# Problem to solve
Scan the entries and copy each line where the word "checkbox" is present.

# Information
+++++
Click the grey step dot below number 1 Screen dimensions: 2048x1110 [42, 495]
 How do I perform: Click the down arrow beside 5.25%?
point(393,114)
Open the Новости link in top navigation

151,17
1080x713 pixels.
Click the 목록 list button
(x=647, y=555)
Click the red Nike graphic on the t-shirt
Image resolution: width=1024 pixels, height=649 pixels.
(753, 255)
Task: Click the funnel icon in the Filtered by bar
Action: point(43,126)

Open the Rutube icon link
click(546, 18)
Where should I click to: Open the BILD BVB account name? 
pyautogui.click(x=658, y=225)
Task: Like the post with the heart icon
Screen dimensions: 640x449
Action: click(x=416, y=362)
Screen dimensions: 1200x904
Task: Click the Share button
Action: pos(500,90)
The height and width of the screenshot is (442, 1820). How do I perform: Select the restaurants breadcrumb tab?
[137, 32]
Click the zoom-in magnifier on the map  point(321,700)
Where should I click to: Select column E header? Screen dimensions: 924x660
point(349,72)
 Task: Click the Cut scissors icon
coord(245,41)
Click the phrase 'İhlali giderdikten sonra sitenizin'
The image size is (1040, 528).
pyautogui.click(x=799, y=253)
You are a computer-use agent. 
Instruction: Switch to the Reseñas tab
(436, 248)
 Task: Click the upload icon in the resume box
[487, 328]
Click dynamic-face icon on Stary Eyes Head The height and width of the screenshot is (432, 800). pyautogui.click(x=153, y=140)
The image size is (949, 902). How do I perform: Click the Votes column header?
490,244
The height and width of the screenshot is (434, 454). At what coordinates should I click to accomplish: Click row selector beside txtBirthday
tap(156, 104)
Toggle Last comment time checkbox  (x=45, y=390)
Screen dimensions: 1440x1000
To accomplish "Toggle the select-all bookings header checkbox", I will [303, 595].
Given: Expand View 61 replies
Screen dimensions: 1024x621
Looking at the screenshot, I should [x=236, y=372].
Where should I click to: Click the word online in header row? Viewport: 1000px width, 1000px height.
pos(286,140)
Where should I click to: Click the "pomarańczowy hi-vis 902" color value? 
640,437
+++++
# Exercise response
Toggle Last comment time checkbox  (x=45, y=390)
To accomplish "Toggle the select-all bookings header checkbox", I will [303, 595].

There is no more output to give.